*** Opening Material for this exercise ***

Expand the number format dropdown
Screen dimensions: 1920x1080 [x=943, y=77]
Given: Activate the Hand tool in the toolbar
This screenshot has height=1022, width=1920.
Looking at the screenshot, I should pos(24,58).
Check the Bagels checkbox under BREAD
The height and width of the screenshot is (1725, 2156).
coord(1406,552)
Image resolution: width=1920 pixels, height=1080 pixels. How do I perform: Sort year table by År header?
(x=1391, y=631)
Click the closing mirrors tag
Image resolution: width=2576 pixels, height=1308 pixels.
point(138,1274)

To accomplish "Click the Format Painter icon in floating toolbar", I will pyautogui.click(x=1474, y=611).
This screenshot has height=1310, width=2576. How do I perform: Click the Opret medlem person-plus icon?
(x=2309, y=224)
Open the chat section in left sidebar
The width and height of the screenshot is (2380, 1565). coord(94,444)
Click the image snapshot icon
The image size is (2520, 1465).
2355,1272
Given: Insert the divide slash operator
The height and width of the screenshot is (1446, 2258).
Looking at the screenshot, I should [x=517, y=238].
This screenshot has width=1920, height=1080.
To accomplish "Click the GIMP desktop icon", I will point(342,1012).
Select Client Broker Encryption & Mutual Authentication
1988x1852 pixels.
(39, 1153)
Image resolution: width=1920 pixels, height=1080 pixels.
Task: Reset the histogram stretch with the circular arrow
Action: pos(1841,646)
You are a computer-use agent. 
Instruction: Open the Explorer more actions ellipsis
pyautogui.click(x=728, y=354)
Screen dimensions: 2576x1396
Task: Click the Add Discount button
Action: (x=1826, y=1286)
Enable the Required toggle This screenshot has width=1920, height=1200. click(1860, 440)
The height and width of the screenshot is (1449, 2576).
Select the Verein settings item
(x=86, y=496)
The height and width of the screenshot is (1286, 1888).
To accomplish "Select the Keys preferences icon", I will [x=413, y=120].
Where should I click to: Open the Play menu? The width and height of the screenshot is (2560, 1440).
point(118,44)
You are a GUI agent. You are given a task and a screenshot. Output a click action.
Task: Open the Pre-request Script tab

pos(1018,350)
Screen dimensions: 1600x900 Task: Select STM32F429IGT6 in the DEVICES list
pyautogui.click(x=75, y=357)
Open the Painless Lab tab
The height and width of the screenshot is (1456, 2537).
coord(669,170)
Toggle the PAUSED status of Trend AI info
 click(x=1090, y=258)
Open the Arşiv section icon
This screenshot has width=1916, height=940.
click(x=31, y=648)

*** Closing Material for this exercise ***

• Description of the task: Begin at the first line of the records above and quote every line verbatim through the one that contains "Check the Bagels checkbox under BREAD".

• Exercise solution:
Expand the number format dropdown
Screen dimensions: 1920x1080 [x=943, y=77]
Given: Activate the Hand tool in the toolbar
This screenshot has height=1022, width=1920.
Looking at the screenshot, I should pos(24,58).
Check the Bagels checkbox under BREAD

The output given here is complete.